Records for processing:
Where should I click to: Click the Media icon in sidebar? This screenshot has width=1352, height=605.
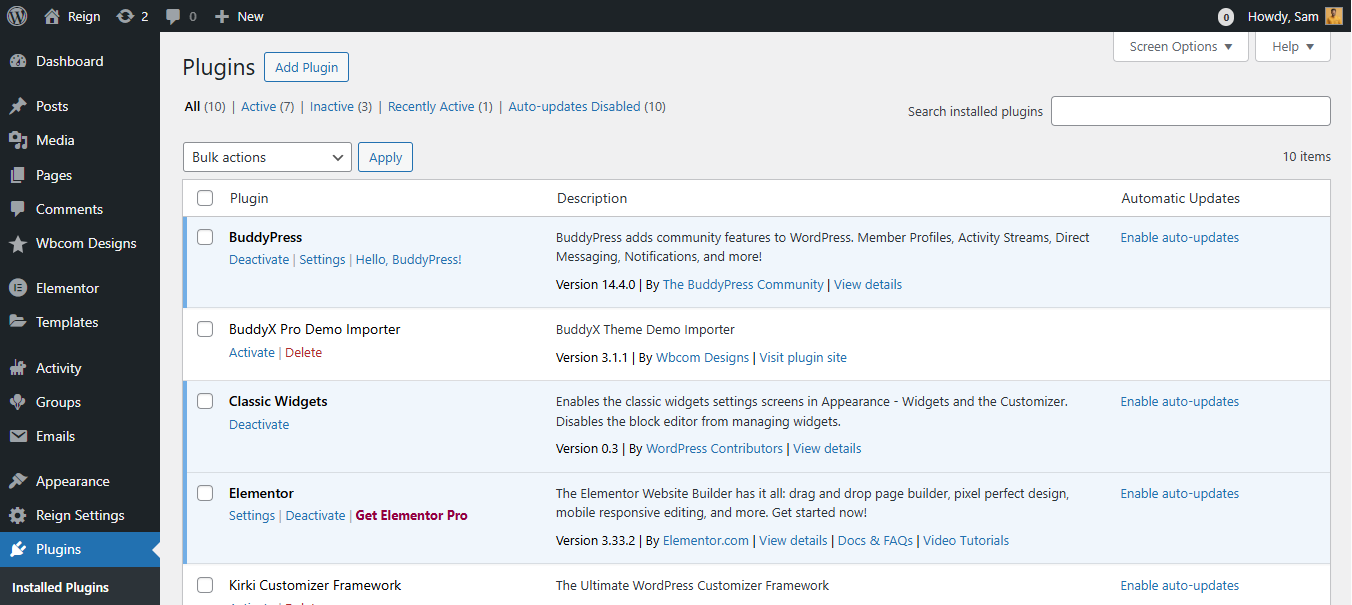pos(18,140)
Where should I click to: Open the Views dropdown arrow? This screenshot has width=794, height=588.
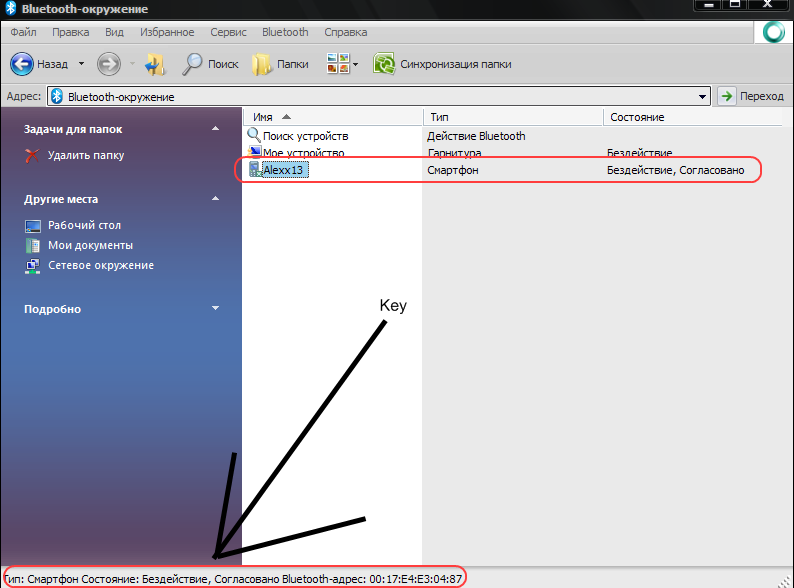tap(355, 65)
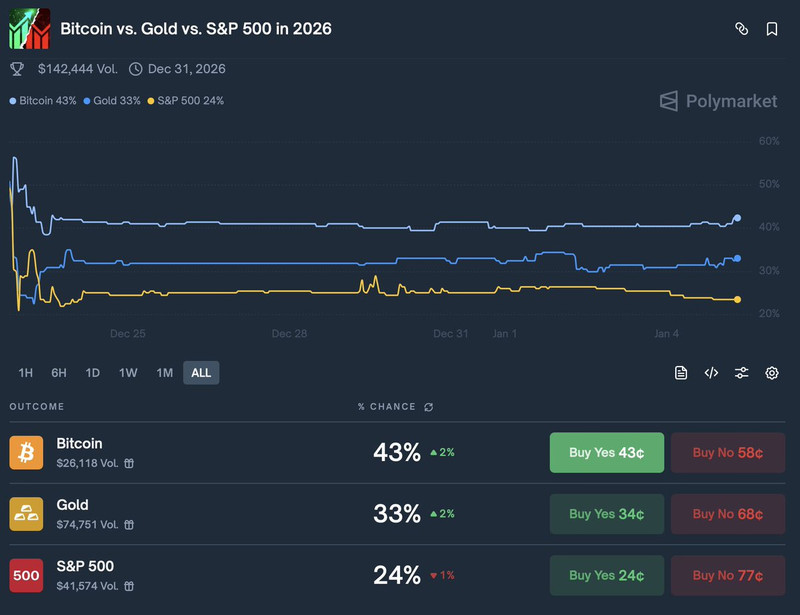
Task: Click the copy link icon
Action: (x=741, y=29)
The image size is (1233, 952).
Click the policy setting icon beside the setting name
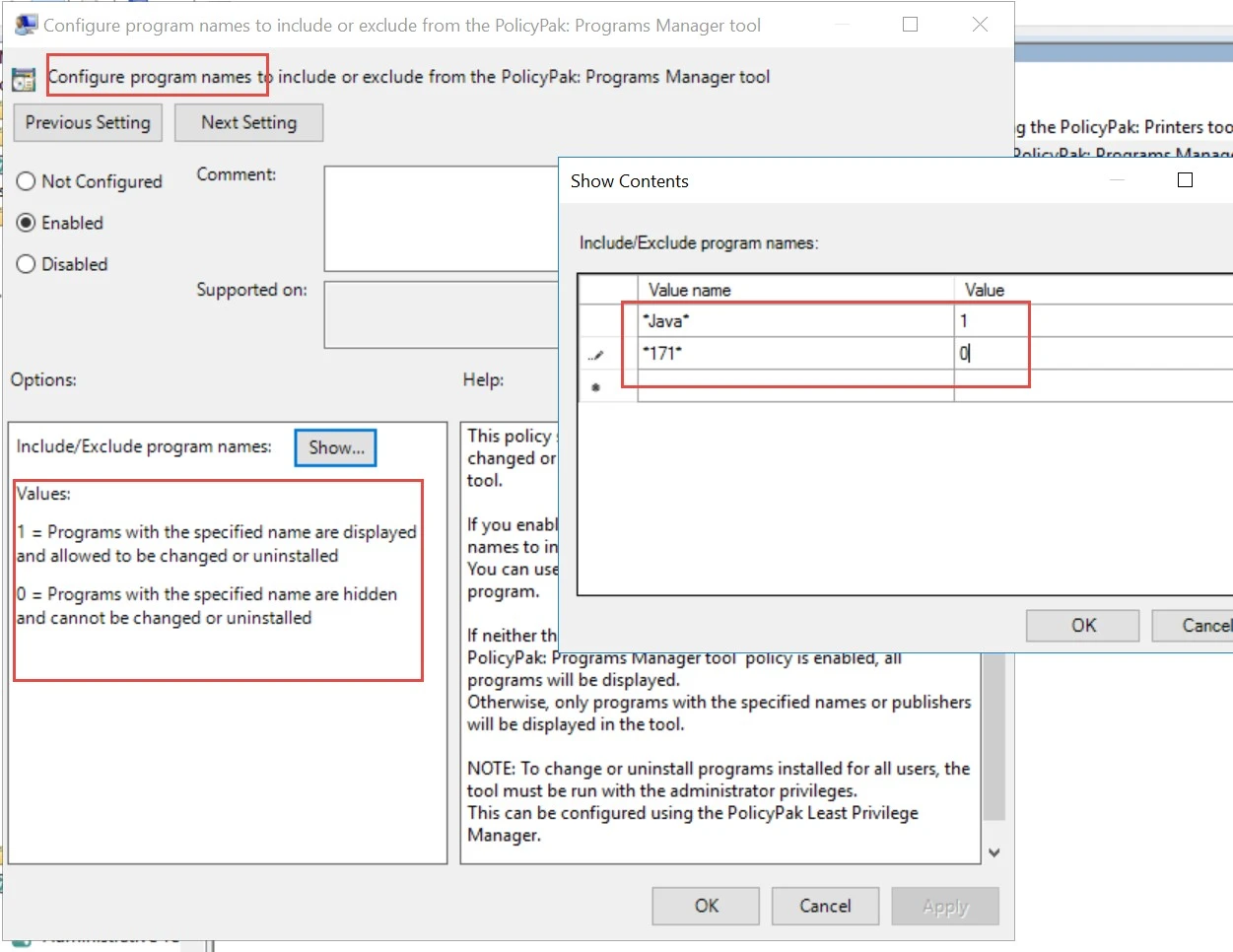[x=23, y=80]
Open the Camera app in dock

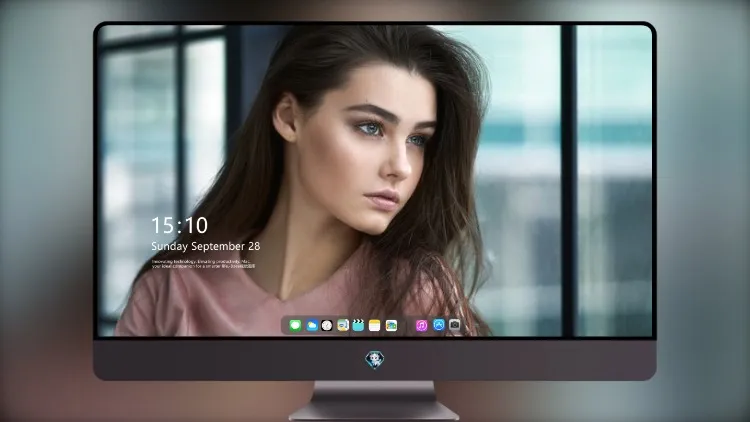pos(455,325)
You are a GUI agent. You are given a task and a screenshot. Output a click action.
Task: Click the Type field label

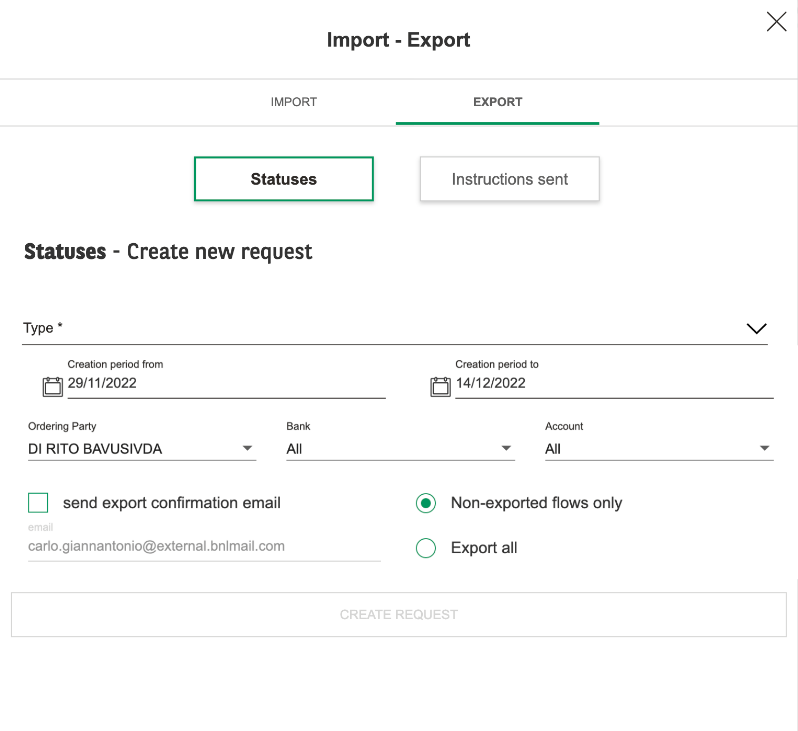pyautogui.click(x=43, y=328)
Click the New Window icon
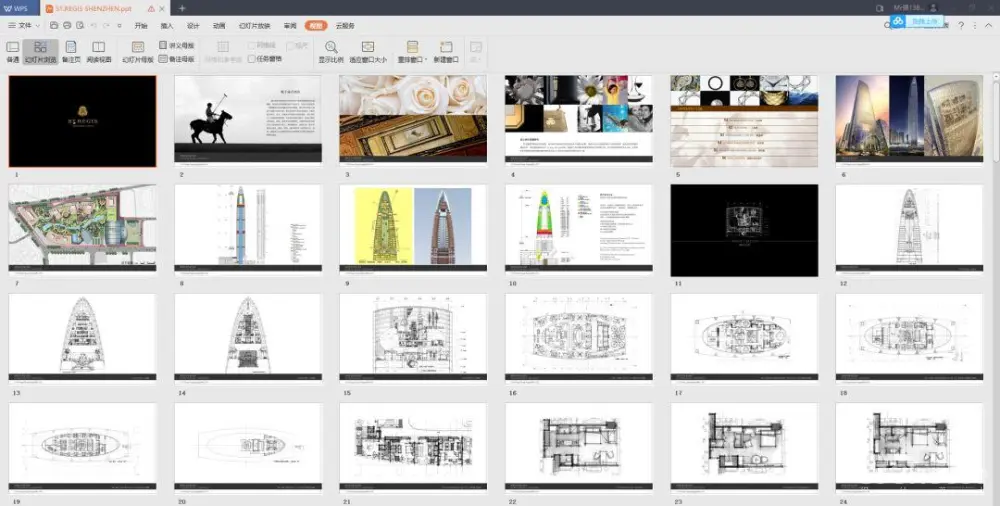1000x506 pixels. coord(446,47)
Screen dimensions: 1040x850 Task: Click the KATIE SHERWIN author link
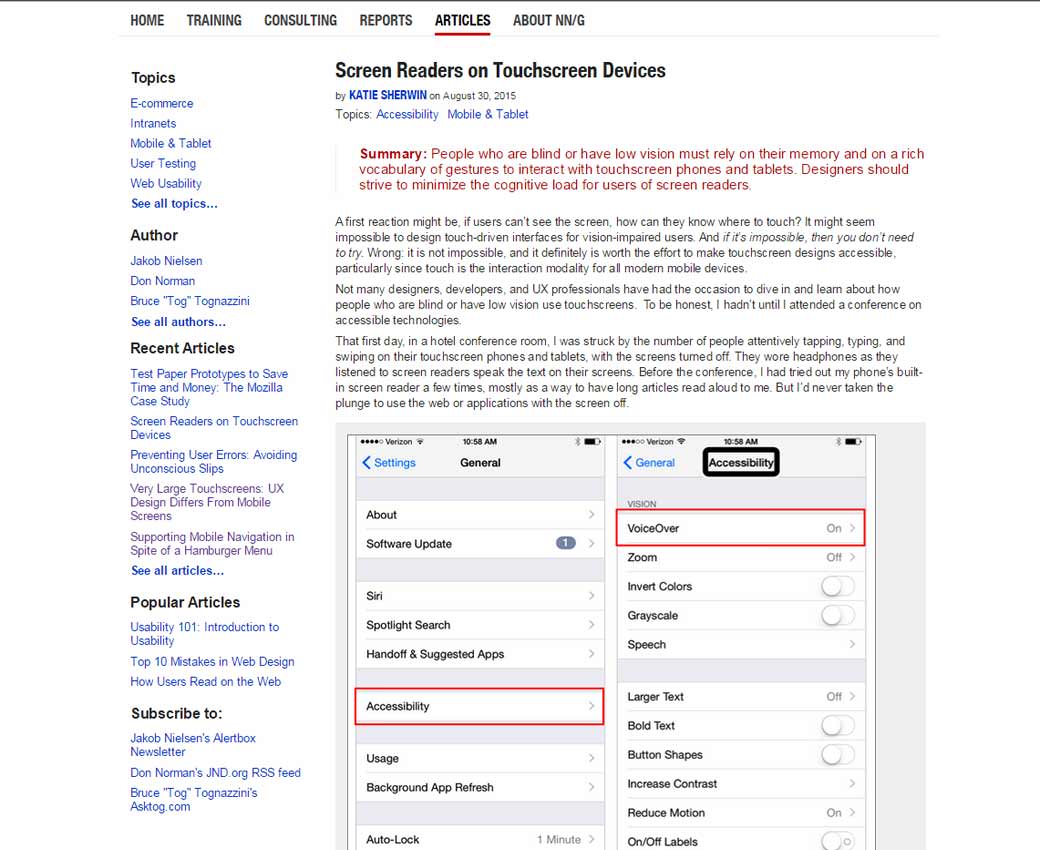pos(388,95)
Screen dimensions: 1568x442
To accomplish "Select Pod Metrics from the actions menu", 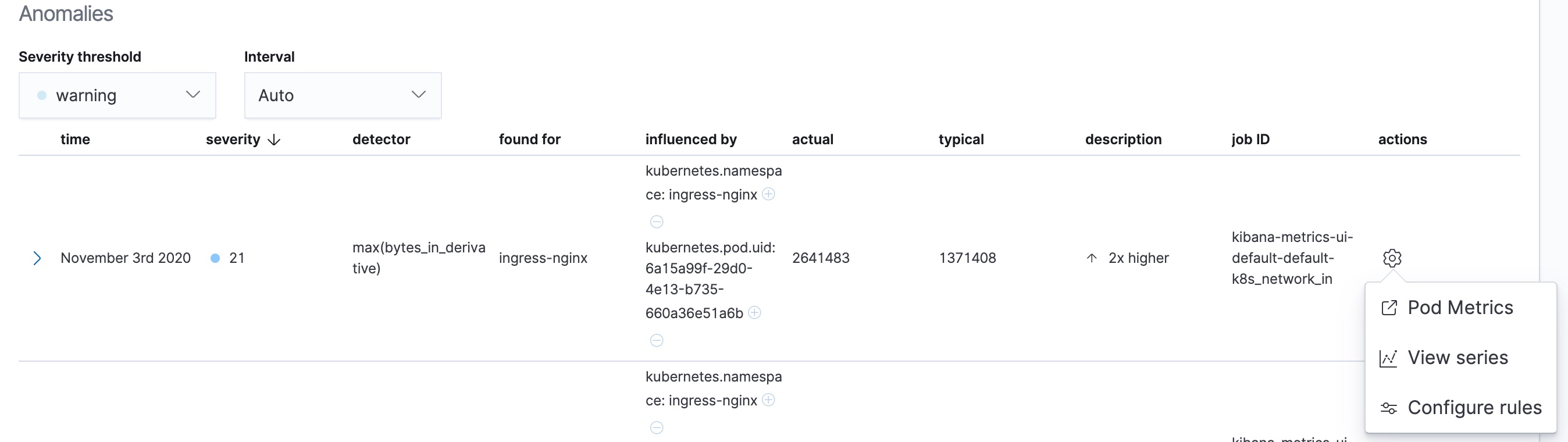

Your instructions: Pictures are to be left out; repeat all the remaining data exactly.

Solution for this exercise:
Where should I click to: Click the Media icon in sidebar? This screenshot has width=1352, height=605.
pos(18,140)
Where should I click to: Open the Views dropdown arrow? This screenshot has width=794, height=588.
tap(355, 65)
Task: Click the copy link icon
Action: (x=741, y=29)
The image size is (1233, 952).
Click the policy setting icon beside the setting name
[x=23, y=80]
Open the Camera app in dock

pos(455,325)
You are a GUI agent. You are given a task and a screenshot. Output a click action.
Task: Click the Type field label

pyautogui.click(x=43, y=328)
Click the New Window icon
1000x506 pixels. coord(446,47)
Screen dimensions: 1040x850 Task: Click the KATIE SHERWIN author link
pos(388,95)
Screen dimensions: 1568x442
To accomplish "Select Pod Metrics from the actions menu", 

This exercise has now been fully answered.